Task prompt
Look through the data for the string "Sort". Copy every line where it is found.

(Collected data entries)
- Opening Delimiter -
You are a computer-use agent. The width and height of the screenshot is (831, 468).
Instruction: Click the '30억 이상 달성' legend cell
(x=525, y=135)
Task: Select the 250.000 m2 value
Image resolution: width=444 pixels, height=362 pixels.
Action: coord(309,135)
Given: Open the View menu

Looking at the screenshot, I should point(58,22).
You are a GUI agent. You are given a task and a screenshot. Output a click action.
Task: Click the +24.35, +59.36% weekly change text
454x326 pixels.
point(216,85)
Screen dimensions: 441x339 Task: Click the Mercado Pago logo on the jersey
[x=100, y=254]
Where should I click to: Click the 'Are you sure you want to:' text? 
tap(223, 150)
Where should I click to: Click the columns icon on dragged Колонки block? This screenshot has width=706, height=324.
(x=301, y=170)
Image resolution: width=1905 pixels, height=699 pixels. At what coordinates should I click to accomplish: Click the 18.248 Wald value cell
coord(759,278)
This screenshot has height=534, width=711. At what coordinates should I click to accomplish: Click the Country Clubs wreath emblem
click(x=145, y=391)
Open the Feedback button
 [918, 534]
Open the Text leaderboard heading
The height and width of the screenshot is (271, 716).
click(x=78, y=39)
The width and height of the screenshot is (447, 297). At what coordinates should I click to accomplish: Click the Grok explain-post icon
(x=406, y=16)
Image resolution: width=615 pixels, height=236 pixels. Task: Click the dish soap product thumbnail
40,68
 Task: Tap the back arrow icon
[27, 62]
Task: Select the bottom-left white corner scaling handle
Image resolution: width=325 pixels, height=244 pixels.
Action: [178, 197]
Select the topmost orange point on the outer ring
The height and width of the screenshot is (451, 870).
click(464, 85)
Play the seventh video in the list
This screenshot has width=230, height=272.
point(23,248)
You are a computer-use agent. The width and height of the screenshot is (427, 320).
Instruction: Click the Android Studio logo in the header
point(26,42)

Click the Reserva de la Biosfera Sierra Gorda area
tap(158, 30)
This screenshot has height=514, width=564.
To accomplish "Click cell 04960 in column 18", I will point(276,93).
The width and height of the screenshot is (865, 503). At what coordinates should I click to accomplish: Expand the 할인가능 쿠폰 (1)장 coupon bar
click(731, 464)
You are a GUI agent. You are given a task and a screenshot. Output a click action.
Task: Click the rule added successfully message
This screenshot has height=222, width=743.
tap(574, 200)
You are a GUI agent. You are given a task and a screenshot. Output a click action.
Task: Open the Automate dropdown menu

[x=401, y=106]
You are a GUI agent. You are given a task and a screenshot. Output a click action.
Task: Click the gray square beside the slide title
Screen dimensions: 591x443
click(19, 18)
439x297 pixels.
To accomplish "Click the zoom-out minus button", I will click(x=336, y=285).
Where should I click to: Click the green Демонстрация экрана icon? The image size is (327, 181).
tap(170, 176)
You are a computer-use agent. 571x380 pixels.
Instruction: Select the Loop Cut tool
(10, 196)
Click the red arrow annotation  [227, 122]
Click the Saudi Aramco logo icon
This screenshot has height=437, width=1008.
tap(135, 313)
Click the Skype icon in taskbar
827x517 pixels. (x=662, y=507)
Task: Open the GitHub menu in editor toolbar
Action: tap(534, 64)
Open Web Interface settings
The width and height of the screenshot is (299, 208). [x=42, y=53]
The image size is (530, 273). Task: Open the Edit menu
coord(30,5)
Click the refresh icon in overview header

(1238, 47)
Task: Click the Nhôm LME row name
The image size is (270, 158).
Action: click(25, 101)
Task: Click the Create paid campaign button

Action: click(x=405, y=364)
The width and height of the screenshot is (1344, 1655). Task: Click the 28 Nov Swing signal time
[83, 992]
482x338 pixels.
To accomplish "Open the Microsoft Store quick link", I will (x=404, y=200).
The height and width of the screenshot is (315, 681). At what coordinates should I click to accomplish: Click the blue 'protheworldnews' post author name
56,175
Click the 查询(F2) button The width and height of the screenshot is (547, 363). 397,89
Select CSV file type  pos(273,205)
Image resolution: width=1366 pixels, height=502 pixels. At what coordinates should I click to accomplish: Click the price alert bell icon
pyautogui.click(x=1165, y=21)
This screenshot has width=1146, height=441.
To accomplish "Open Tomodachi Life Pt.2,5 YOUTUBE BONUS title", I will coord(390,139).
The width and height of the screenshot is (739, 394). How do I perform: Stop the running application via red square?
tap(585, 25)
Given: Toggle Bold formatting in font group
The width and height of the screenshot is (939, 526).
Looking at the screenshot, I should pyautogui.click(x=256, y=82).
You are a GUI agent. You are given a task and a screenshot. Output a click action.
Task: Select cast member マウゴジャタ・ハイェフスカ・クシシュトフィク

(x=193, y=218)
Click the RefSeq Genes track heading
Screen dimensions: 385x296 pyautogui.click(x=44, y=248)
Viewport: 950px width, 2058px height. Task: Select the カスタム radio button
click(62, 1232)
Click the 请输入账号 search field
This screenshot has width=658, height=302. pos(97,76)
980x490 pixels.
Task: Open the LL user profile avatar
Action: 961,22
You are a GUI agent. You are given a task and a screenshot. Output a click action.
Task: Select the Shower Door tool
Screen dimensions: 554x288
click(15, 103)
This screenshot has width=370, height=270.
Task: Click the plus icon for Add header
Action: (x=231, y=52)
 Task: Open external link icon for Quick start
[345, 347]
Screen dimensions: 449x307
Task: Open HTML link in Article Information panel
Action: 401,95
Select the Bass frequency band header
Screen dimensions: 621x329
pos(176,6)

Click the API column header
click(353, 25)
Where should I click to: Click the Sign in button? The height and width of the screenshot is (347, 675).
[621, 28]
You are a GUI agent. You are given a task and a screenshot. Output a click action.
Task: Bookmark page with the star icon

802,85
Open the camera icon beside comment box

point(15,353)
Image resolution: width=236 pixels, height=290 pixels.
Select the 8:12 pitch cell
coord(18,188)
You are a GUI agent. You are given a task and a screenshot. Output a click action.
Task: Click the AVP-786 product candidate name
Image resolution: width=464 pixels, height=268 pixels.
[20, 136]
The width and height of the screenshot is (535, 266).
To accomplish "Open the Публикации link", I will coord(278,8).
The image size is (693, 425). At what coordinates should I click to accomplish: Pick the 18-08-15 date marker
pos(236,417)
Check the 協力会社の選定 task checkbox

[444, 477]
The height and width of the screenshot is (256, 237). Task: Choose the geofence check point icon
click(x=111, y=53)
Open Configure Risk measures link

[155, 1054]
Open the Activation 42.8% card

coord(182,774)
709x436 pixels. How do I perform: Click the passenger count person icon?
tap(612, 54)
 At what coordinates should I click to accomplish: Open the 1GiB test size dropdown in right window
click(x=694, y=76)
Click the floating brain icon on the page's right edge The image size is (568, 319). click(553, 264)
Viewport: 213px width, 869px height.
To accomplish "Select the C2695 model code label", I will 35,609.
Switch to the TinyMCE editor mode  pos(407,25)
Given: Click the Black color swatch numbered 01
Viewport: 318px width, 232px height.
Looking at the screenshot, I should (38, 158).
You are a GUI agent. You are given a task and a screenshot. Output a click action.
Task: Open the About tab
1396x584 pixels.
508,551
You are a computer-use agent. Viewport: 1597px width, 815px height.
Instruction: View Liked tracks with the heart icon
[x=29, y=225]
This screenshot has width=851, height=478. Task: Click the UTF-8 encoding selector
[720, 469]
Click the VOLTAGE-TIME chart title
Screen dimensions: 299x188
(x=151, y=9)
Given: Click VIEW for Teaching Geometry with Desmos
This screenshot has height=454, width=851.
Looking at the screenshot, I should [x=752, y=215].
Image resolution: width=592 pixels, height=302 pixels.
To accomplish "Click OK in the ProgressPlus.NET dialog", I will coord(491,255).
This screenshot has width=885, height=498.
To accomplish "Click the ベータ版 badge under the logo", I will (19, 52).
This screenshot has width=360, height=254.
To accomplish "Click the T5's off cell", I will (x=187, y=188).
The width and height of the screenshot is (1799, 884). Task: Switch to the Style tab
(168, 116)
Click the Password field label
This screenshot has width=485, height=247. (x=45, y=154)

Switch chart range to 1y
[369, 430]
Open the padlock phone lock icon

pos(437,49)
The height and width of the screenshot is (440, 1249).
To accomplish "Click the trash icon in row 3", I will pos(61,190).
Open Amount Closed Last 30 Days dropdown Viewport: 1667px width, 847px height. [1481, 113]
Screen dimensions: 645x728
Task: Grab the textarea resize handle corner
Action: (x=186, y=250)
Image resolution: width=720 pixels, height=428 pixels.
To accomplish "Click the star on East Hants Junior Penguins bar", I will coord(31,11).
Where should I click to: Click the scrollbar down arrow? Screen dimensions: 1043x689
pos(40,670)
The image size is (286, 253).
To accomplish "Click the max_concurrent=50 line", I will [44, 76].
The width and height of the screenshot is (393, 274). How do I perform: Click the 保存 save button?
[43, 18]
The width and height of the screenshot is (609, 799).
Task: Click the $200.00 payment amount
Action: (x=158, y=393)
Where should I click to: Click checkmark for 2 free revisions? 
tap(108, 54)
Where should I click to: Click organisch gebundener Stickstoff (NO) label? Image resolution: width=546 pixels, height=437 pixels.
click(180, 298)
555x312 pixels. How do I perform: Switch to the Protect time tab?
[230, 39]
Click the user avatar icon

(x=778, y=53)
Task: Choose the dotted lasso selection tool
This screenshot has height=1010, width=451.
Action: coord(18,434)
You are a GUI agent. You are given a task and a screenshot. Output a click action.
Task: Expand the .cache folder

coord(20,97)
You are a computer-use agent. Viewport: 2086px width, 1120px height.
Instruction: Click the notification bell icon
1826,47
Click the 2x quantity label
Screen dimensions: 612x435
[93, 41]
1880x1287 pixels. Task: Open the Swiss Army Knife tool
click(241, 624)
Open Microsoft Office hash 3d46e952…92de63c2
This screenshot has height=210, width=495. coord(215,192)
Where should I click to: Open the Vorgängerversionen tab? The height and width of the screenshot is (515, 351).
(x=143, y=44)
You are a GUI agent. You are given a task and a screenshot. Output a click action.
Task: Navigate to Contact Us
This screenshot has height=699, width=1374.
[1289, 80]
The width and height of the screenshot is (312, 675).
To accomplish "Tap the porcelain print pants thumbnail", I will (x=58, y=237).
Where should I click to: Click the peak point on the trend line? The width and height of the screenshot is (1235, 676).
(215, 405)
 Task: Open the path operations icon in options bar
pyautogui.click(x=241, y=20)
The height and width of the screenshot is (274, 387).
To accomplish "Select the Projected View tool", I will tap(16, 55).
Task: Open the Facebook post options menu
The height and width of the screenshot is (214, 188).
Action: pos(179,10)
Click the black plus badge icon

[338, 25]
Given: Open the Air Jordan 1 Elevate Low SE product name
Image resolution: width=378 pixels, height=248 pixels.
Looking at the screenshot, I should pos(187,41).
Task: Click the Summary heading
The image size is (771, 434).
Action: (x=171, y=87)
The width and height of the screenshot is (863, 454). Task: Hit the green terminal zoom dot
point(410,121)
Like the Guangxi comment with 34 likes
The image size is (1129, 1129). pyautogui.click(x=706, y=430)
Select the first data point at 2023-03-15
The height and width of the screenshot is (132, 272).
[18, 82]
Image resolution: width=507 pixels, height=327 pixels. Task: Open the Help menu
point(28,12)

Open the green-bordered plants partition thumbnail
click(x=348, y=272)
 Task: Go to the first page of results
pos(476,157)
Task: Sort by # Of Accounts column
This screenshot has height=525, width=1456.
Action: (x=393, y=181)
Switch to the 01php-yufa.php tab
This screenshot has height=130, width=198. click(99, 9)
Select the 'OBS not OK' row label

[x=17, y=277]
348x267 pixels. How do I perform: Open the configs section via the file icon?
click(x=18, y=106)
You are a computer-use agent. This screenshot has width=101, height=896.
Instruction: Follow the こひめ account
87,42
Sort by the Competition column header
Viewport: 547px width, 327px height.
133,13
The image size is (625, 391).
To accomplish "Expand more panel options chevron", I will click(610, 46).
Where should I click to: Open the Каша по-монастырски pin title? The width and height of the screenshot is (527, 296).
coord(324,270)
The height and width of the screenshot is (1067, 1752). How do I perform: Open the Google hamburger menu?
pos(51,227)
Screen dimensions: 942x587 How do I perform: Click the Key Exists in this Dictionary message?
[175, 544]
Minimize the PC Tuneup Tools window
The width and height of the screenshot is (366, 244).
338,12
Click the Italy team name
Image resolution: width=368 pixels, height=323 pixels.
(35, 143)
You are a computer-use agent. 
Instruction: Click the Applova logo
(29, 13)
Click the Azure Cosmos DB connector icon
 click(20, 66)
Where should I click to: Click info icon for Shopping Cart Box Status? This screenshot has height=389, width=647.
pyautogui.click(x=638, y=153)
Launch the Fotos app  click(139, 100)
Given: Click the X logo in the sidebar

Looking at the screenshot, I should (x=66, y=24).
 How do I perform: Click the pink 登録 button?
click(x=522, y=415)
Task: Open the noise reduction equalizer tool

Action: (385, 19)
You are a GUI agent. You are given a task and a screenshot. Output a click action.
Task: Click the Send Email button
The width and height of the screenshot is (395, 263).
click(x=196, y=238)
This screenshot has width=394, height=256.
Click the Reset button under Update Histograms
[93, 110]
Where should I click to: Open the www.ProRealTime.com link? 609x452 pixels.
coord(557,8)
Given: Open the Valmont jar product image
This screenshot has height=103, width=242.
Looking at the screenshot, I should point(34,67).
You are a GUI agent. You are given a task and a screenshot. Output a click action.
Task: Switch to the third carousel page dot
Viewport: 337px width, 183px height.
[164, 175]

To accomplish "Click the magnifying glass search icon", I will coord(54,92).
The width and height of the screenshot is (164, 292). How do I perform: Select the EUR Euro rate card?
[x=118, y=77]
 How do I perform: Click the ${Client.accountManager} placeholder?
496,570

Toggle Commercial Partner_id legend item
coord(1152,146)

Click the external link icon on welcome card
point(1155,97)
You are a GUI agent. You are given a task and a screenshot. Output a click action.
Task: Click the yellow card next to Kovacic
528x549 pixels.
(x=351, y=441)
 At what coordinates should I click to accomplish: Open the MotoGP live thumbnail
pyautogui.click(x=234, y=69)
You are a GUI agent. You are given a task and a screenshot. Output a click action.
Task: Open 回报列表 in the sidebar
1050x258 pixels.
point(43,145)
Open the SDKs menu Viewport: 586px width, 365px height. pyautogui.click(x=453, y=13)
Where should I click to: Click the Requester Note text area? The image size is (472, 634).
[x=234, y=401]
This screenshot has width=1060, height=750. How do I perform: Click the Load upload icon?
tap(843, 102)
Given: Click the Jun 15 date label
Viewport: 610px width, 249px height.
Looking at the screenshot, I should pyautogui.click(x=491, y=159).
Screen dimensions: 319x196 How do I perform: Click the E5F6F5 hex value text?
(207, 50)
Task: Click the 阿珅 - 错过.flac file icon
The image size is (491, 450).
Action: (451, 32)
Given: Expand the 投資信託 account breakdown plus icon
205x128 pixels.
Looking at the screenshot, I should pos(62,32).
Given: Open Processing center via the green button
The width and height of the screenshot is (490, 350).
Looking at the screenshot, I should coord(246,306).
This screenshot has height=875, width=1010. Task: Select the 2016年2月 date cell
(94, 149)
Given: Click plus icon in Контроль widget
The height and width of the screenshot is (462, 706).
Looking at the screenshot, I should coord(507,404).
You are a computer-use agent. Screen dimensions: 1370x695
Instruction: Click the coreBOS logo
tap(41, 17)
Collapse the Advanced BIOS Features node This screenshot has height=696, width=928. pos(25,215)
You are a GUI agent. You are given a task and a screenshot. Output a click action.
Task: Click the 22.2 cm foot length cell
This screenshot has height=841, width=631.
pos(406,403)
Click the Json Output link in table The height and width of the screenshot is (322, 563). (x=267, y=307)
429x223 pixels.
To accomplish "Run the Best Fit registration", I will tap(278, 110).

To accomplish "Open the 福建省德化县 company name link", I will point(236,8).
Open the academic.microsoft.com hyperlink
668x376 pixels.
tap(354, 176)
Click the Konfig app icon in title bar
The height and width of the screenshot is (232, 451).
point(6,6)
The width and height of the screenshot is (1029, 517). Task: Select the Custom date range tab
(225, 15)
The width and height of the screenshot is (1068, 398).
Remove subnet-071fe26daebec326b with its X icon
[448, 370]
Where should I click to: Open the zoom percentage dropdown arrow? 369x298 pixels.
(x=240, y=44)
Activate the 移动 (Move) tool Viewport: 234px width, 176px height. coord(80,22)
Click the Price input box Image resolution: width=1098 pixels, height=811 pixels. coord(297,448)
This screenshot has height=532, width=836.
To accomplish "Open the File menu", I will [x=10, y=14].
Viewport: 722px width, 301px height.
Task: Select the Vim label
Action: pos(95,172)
- Closing Delimiter -
Output of the task
Task: Sort by # Of Accounts column
Sort by the Competition column header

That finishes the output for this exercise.